_Task brief_
Exactly as written, please set down all of the entries again, with no pictures.

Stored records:
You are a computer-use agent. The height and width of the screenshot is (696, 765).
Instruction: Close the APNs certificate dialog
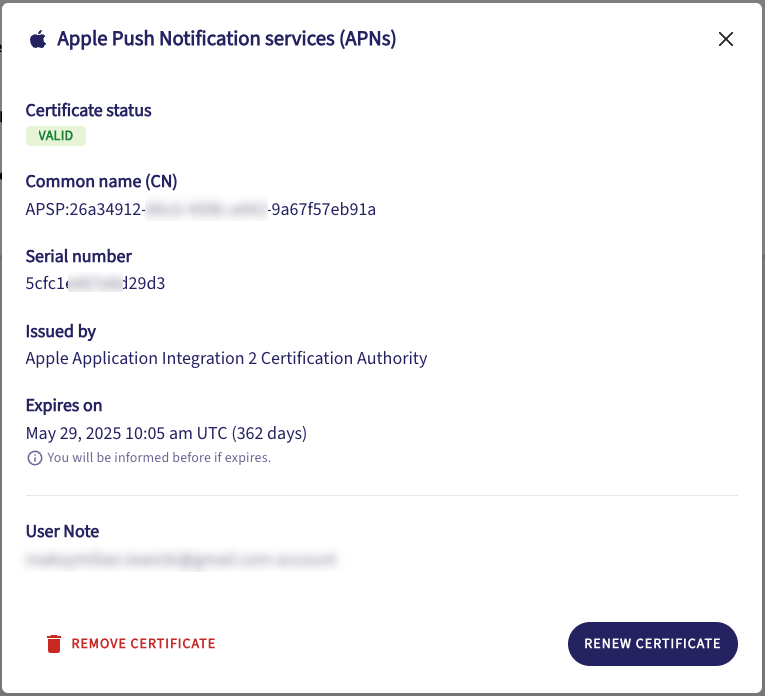tap(726, 39)
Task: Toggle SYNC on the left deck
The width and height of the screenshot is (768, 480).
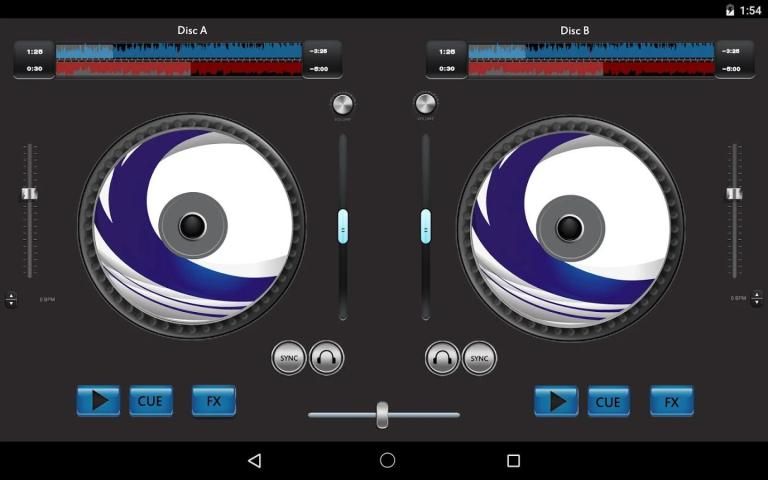Action: click(x=289, y=358)
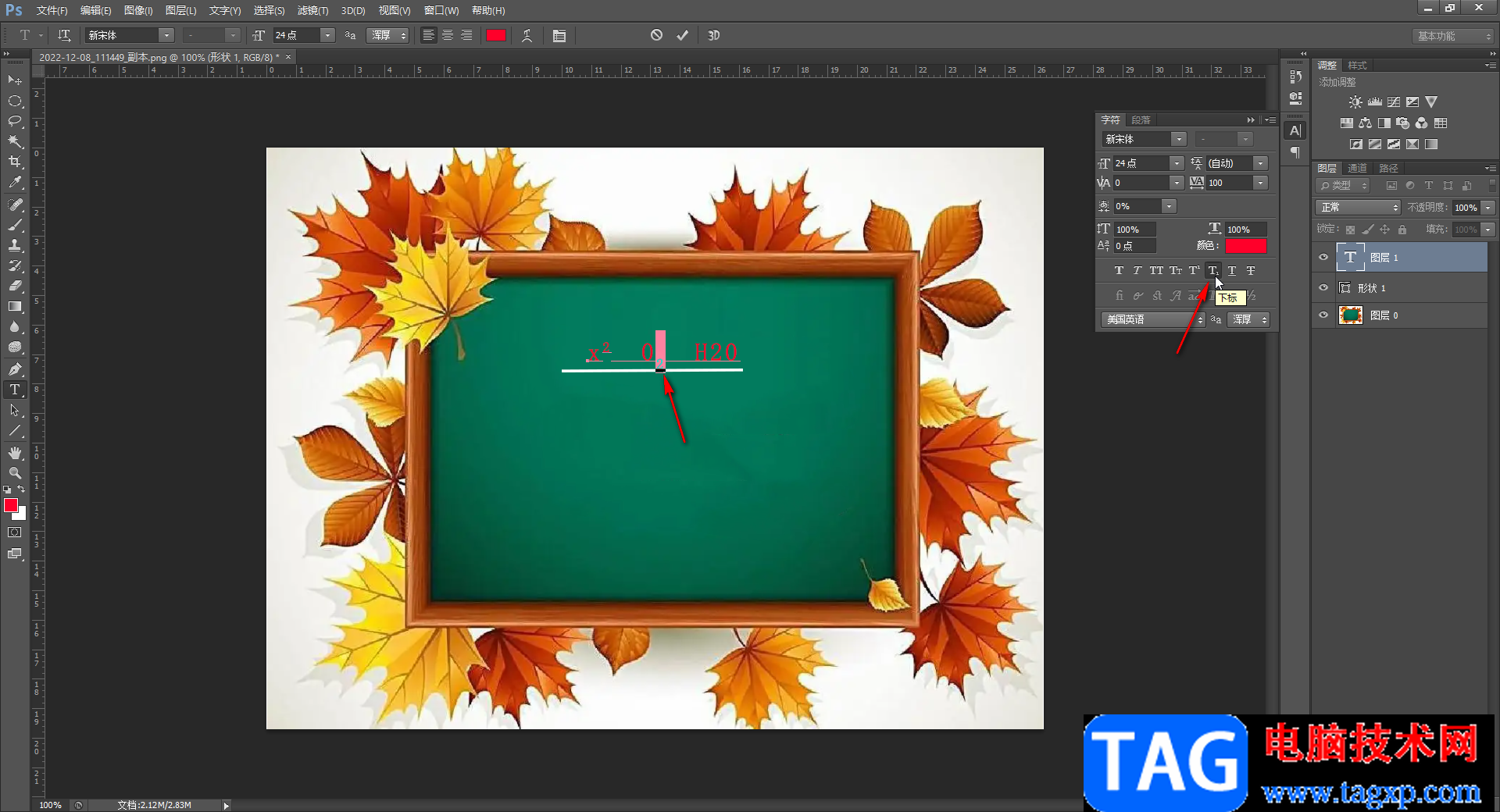
Task: Click the font size field in Character panel
Action: point(1141,163)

_Response for this exercise_
You are a computer-use agent. The height and width of the screenshot is (696, 765).
Instruction: Close the APNs certificate dialog
tap(726, 39)
Task: Toggle SYNC on the left deck
The width and height of the screenshot is (768, 480).
Action: click(x=289, y=358)
Task: Click the font size field in Character panel
Action: point(1141,163)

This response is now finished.